' ' Cinema Romantico: Friday's Old Fashioned: 16 Days of Glory (1985)

Friday, August 28, 2020

Friday's Old Fashioned: 16 Days of Glory (1985)

The victory by American Edwin Moses in the 400 meter hurdles at the 1984 Los Angeles Summer Olympics was not necessarily thrilling. He was in the midst of winning 122 races in a row and won easily. Director Bud Greenspan, then, does not focus on Moses so much in recounting this race for “16 Days of Glory”, his official L.A. Olympic documentary, as Moses’s then-wife, Myrella Bordt, sitting in the stands, all out of sorts, like a parent watching their child. She weeps with relief at the end while Edwin just smiles an easy grin, like the race was never really in doubt. We begin here because this episode exemplifies Greenspan’s ability to hone in and find drama even when, on the surface, there would seem to be none, focusing on the human interest of the story rather than merely the feat of strength. He’s like Roone Arledge in that way, the former ABC producer who essentially created the televised American Olympics as we know them, concentrating as much on prepackaged stories on the athletes as of athletic events. And so if other notable Olympic documentarians, like Claude LeLouch and Kon Ichikawa, employed the medium and their own specific aesthetic to visually and wordlessly capture the athlete’s humanity, Greenspan is more akin to a sports journalist, cutting back and forth between talking head interviews and the events, letting the athletes and narration tell us as much about what’s happening as the images.

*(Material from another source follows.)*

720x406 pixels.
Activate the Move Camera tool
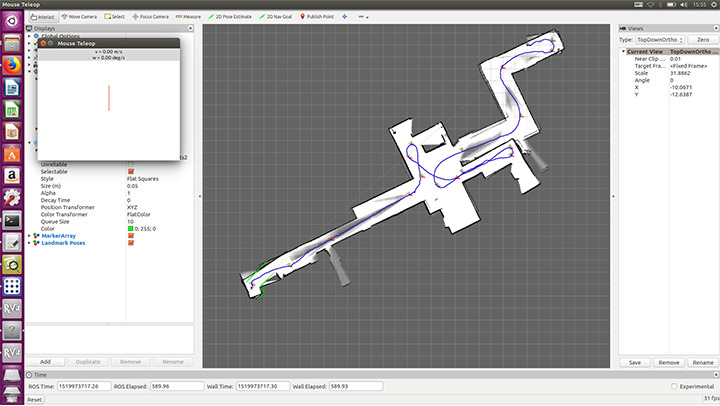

“16 Days of Glory” opens, as these Olympics accounts tend to, with the opening ceremonies, conspicuously absent 14 Eastern Bloc allies led by the Soviet Union. Greenspan’s narrator, David Perry, does at least mention nonappearance of these nations even if he forgoes the exact reasons, the tit for tat boycott after the United States led a 65-nation cold shoulder at the preceding Summer Games held in Moscow. That sort of controversy and nationalism, Greenspan went on the record as saying, never interested him where the Olympics were concerned, even if they were an incontrovertible part. And so in his telling the parade of nations is a party the Soviets lamely chose not to attend. It left me wondering if an official Greenspan documentary about the 1980 all-Iron Curtain Summer Olympics might have yielded unintentional Soviet agitprop.

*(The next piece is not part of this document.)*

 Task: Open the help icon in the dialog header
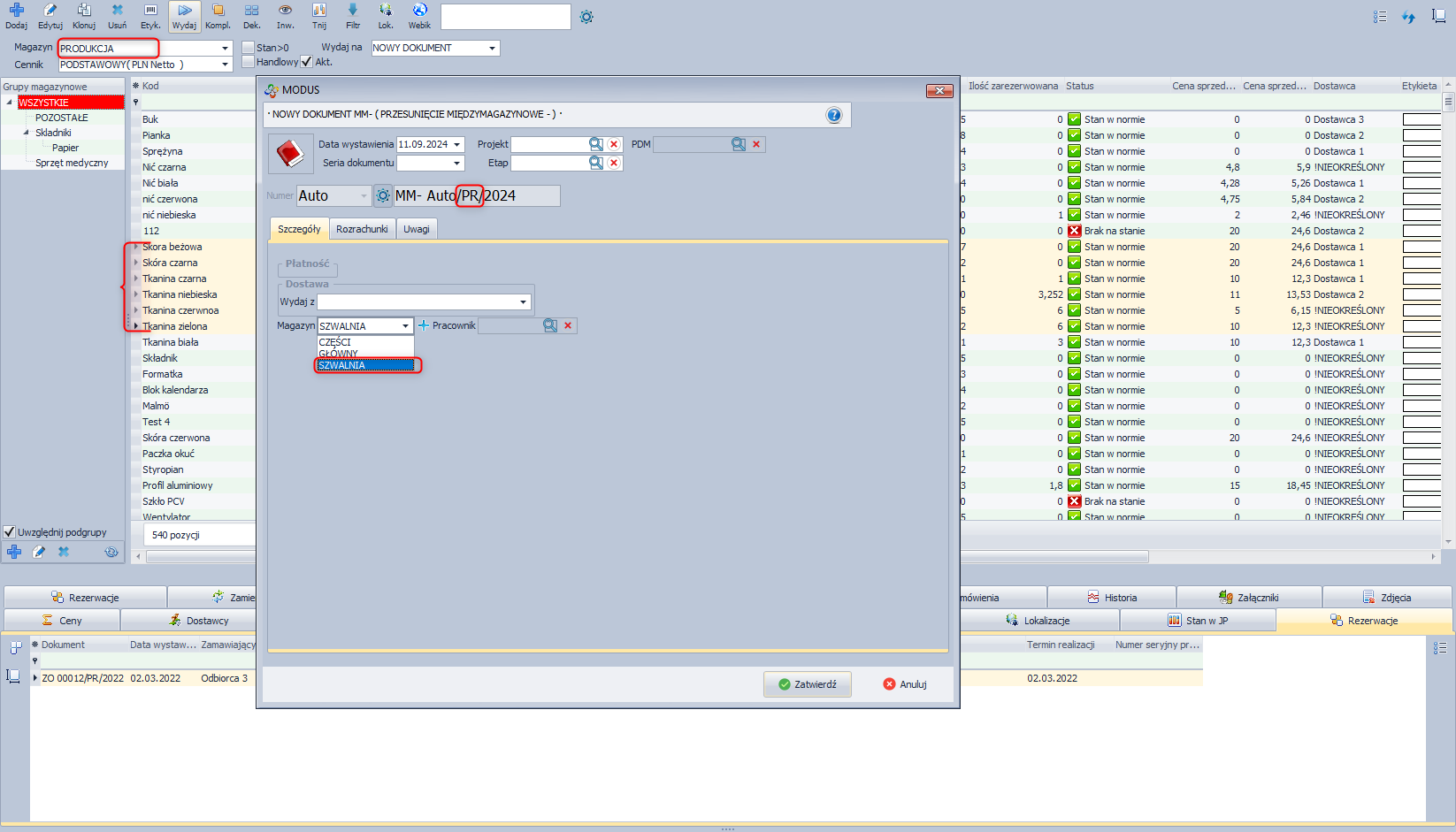click(x=833, y=115)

Though “16 Days of Glory” is not literally a comprehensive account of the 1984 Summer Games, gees, it sure feels like one given its colossal four hour and forty-four minute run time. Even stretched out over a couple days, as it was with this reviewer, and essentially broken down into individual chapters rather than functioning as one true unbroken piece, by the time Placido Domingo uncorks a solo at the end, it feels less like an epilogue than overkill. And Domingo feels less true to the spirit of Greenspan’s film anyway than the synthesizer strain of Lee Holdridge’s score suggesting Tangerine Dream reimagining the “Independence Day” theme, or something. That part of the score, in fact, contrasts not just with Perry but with the dazzling peristyle arches and columns of the L.A. Coliseum, making the athletes on the track and in the field, where the movie spends much of its time, look like dazzling competitors beamed back from the future, more cutting edge in their superlative competition than the dude with the jetpack during the Opening Ceremonies

If the constant presence of American athletes might have imbued “16 Days of Glory” with an overwhelming sense of American jingoism fashionable to the era, Greenspan mostly elides this potential problem through Perry’s dry, just-the-facts narration. It’s like if John Facenda, the original Voice of God, was reading a VCR instruction manual, like if NFL Films had been filtered through an episode of NOVA. Some of his lines might be rife with fanfare but he manages to filter most of the fanfare out. It has a strange effect, downplaying the myriad sob stories that Greenspan tells, yes, but simultaneously distancing us from these bursts of incomprehensible athletic brilliance. Not for nothing are the most indelible moments Greenspan lays out the story in visuals, like before Mary Lou Retton’s famous Gold Medal-sealing vault, a single cut to Retton’s foremost competitor, Romania’s Ecaterina Szabo, evoking how gymnastics reduces you to a spectator in your own event while Perry’s voice drops out entirely just before Retton’s final sprint down the vault runway and lets the athlete carry us away.